Dans le département de Biankouma, à l’ouest montagneux de la Côte d’Ivoire, un petit village porte silencieusement les traces d’un épisode majeur de l’histoire de l’Afrique de l’Ouest. Il s’agit de Guélémou, localité presque absente des manuels scolaires, rarement évoquée dans les médias, mais dont le nom reste intimement lié à la chute de l’un des plus grands résistants africains à la colonisation : Samory Touré.
Le 29 septembre 1898, à l’aube, dans une atmosphère enveloppée d’une épaisse brume, les troupes coloniales françaises réussirent à pénétrer discrètement dans le camp de Samory Touré installé à Guélémou. L’homme qui, pendant près de deux décennies, avait opposé une farouche résistance à l’expansion coloniale française en Afrique de l’Ouest, fut capturé au terme d’une opération militaire surprise. Cet événement marqua un tournant décisif dans l’histoire de l’Afrique occidentale française (AOF), mettant fin à l’empire wassoulou fondé par Samory Touré et à l’une des plus importantes résistances africaines du XIXᵉ siècle.
Originaire du Wassoulou, territoire situé entre l’actuelle Guinée, le Mali et la Côte d’Ivoire, Samory Touré s’était imposé comme un stratège militaire redoutable. Fondateur de l’Empire wassoulou vers les années 1870, il avait modernisé son armée, organisé une administration structurée et mené plusieurs campagnes contre les forces françaises qui cherchaient à étendre leur domination dans la sous-région. Après plusieurs années de combats et de replis stratégiques, c’est finalement à Guélémou, dans l’actuelle région du Tonkpi, qu’il fut arrêté avant d’être exilé au Gabon, où il mourut en captivité le 2 juin 1900.

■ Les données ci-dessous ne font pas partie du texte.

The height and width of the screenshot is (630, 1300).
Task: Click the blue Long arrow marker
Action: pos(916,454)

Aujourd’hui, pourtant, Guélémou semble vivre loin du tumulte de cette mémoire historique. Situé parmi les 133 localités du département de Biankouma, le village peine encore à occuper la place qui devrait être la sienne dans le patrimoine historique ivoirien et ouest-africain.

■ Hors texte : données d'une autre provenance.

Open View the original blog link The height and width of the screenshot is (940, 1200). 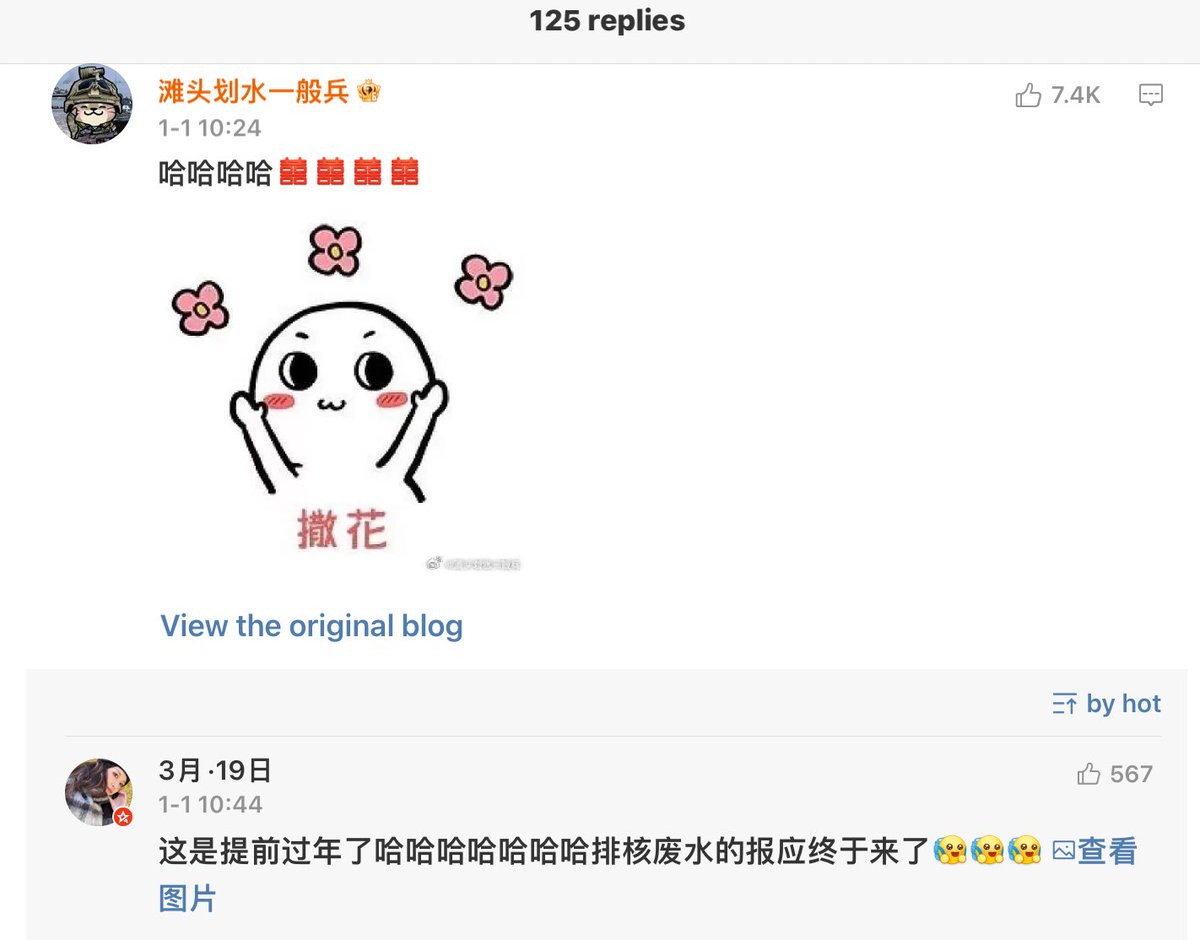pos(312,626)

Conscient de cette responsabilité mémorielle, le chef du village, Albert Dely Gué, s’est engagé à préserver les vestiges symboliques du passage de Samory Touré dans cette localité.

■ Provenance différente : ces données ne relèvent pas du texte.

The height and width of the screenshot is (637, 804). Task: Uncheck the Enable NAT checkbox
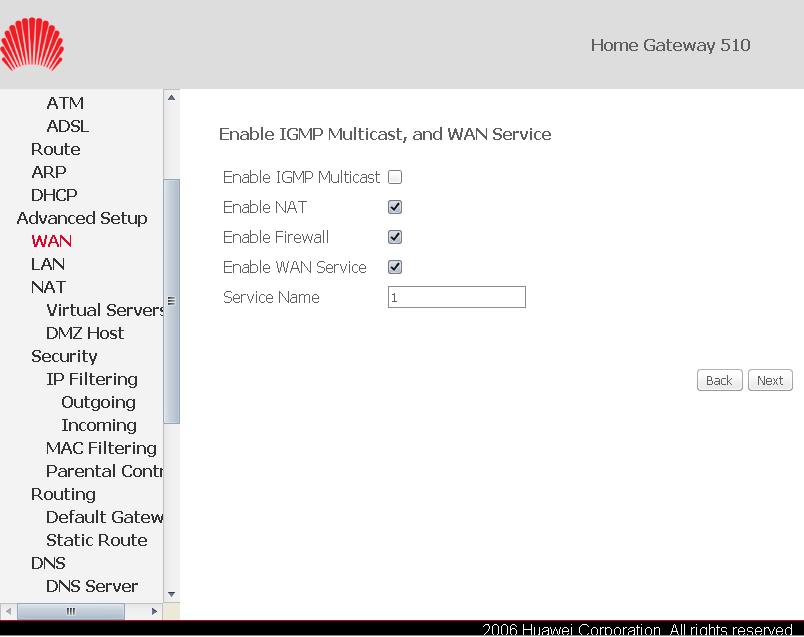pos(395,207)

« Si nos grands-parents n’ont pu conserver les objets ramassés sur le site où Samory Touré a été capturé, s’ils n’ont pu garder des photographies des infrastructures et des personnages qui entouraient l’homme, il nous incombe, à nous les enfants de Guélémou, de rappeler aux visiteurs de demain le passage de Samory Touré ici », confiait-il récemment.
Pour matérialiser cette volonté de transmission historique, une statue monumentale de Samory Touré a été érigée à l’entrée du village, précisément à l’endroit où il aurait été capturé. Haute de 6,60 mètres et large de 1,60 mètre, cette imposante œuvre attire désormais le regard des visiteurs et symbolise la mémoire d’un homme devenu une figure emblématique de la résistance africaine.
À proximité de cette statue, une petite case ronde en terre battue, recouverte de chaume, a également été construite en guise de représentation symbolique de l’habitat de Samory Touré durant son passage à Guélémou. Initiés en septembre 2018, les travaux de réalisation de ces infrastructures mémorielles se sont achevés après cinq mois.
Au-delà du symbole, plusieurs voix plaident aujourd’hui pour une meilleure valorisation touristique et culturelle de Guélémou. Car ce village, niché dans les montagnes de l’ouest ivoirien, pourrait devenir un véritable site de mémoire historique, à l’image des lieux emblématiques de résistance dans d’autres pays africains.
En Côte d’Ivoire, où les enjeux de conservation du patrimoine historique prennent progressivement de l’ampleur, Guélémou rappelle qu’une partie essentielle de l’histoire nationale s’est aussi écrite loin des grandes villes, dans des villages dont la mémoire mérite d’être sauvegardée et transmise aux générations futures.